134. The method according to claim 132, further comprising at least one nucleic acid amplification step between one or more of steps (i) and (ii), steps (ii) and (iii), and steps (iii) and (iv).

135. A library comprising a collection of genetic packages that display a member of a diverse family of peptides, polypeptides or proteins and collectively display at least a portion of the diversity of the family, the library being produced using the method of claim 132.

136. A library comprising a collection of members of a diverse family of peptides, polypeptides or proteins and collectively comprise at least a portion of the diversity of the family, the library being produced using the method of claim 133.

137. The method according to claim 132, wherein the members of the library encode immunoglobulins.

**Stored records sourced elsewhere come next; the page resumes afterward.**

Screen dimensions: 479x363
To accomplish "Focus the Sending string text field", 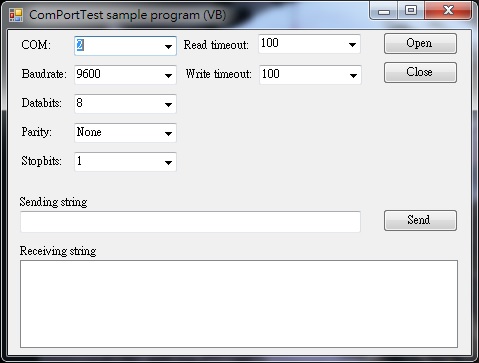I will point(190,222).
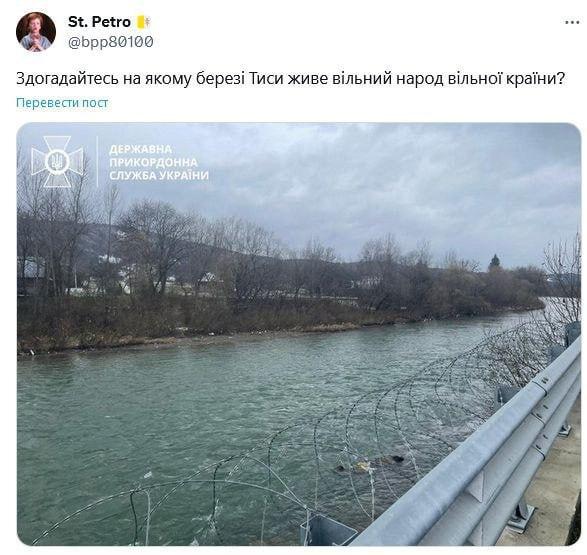The image size is (587, 555).
Task: Translate the post via Перевести пост
Action: [x=62, y=103]
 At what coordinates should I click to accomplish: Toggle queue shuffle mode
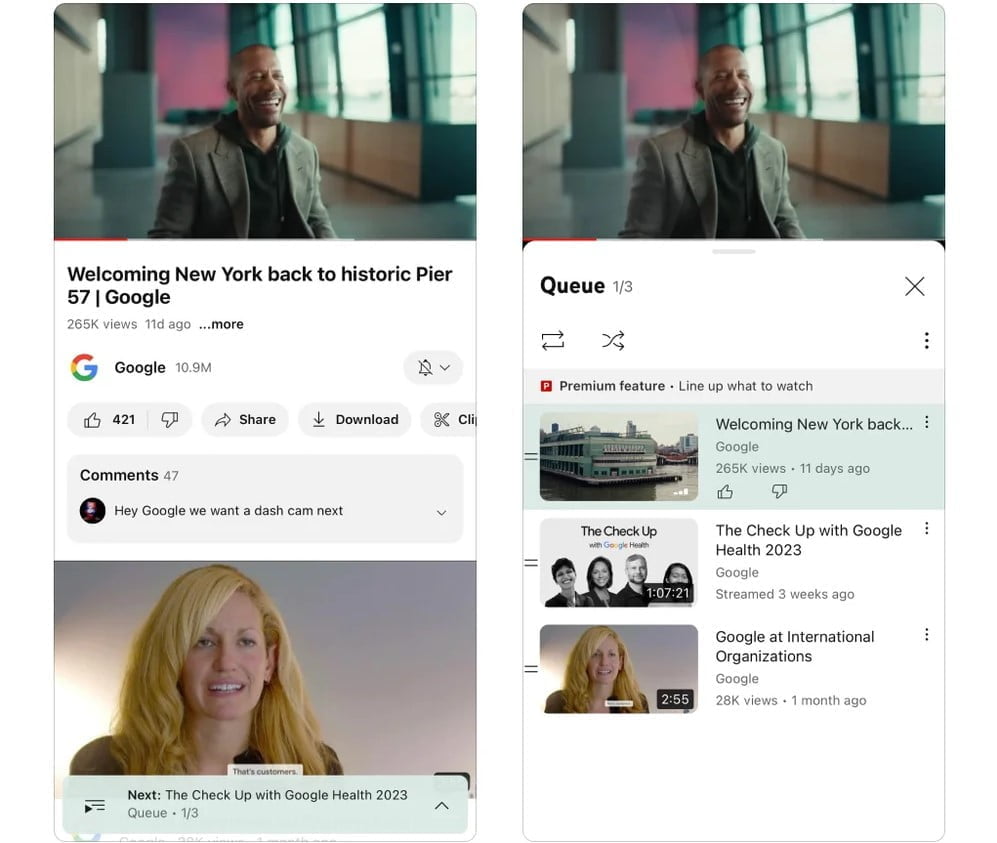point(613,340)
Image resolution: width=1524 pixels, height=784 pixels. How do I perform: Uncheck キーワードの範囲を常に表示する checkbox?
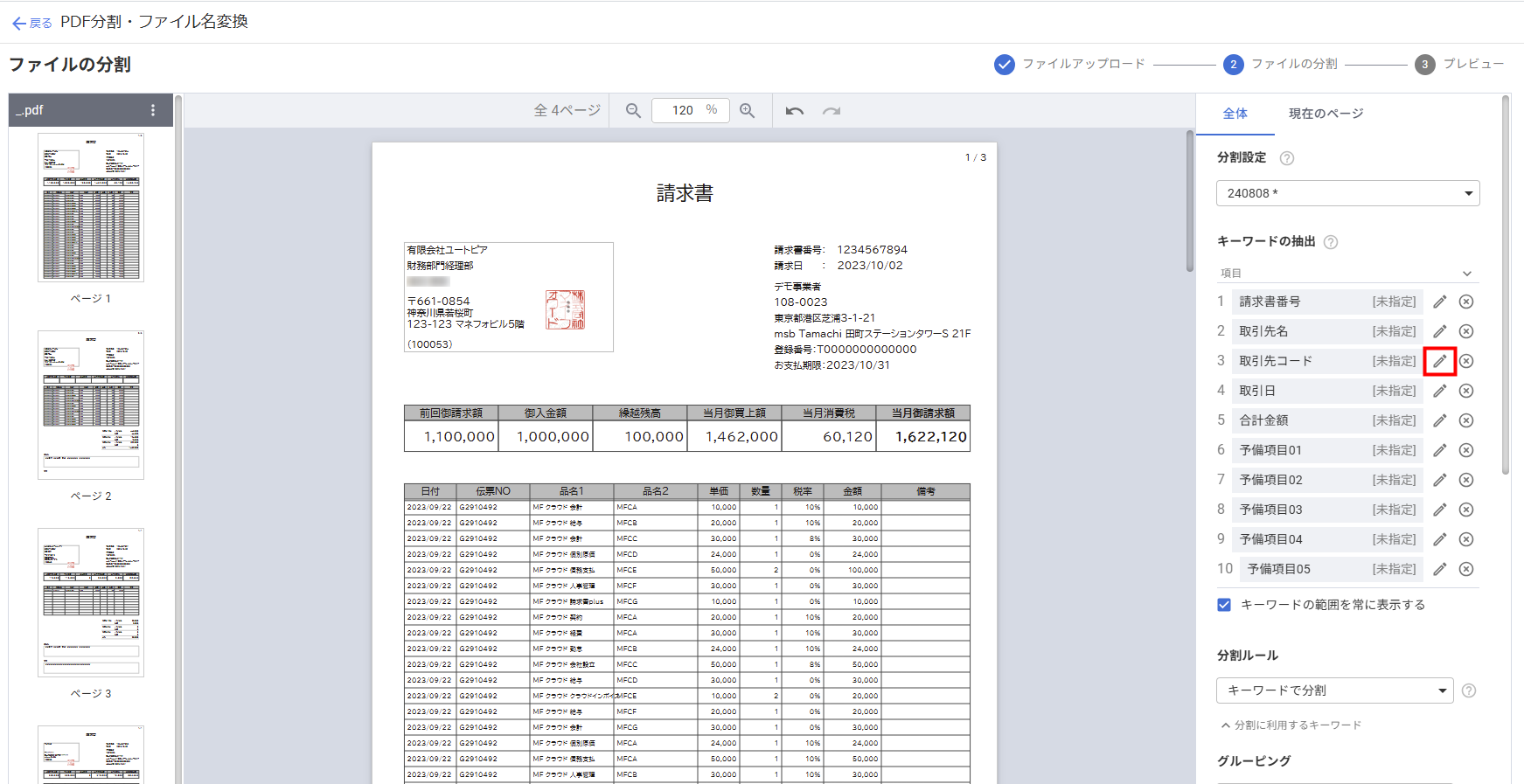(x=1224, y=605)
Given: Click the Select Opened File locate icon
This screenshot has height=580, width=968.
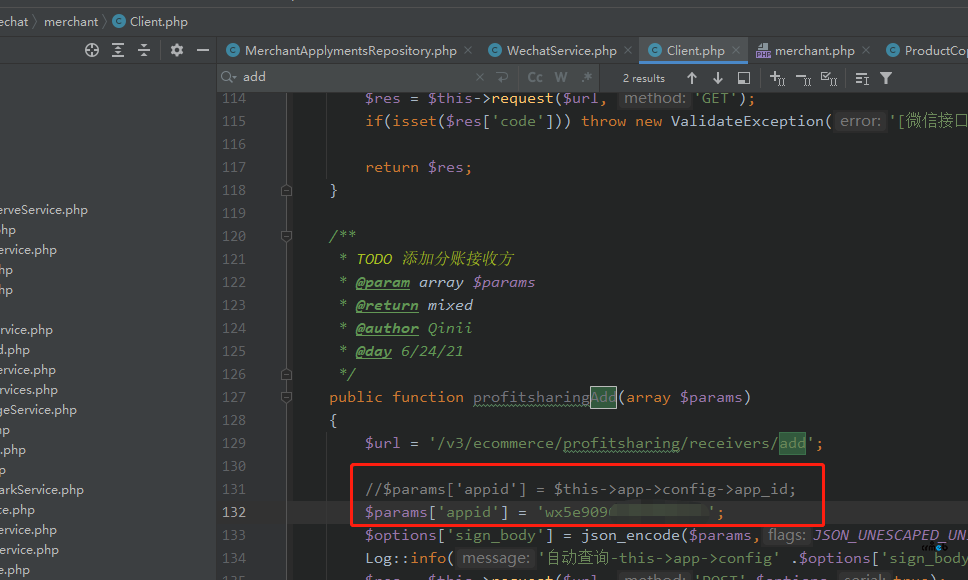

138. A method for cleaving a nucleic acid sequence at a desired location, the method comprising the steps of:

(i) contacting a single-stranded nucleic acid sequence with a partially double-stranded oligonucleotide, the single-stranded region of the oligonucleotide being functionally complementary to the 5′ terminal region of the nucleic acid sequence, the double-stranded region of the oligonucleotide including any sequences necessary to return the sequence in the single-stranded nucleic acid sequence into proper and original reading frame for expression; and

(ii) cleaving the partially double-stranded oligonucleotide-single-stranded nucleic acid combination solely at a restriction endonuclease cleavage site contained within the double-stranded oligonucleotide or amplifying the combination using a primer at least in part functionally complementary to at least part of the double-stranded region of the oligonucleotide, the primer introducing during amplification an endonuclease cleavage site and cleaving the amplified sequence solely at the site.

139. The method according to claim 138, wherein the length of the single-stranded portion of the partially double-stranded oligonucleotide is between 2 and 15 bases.

140. The method according to claim 139, wherein the length of the single-stranded portion of the partially double-stranded oligonucleotide is between 7 and 10 bases.

141. The method according to claim 138, wherein the length of the double-stranded portion of the partially double-stranded oligonucleotide is between 12 and 100 base pairs.

142. The method according to claim 141, wherein the length of the double-stranded portion of the partially double-stranded oligonucleotide is between 20 and 100 base pairs.

143. The method according to claim 138, further comprising at least one nucleic acid amplification step between steps (i) and (ii).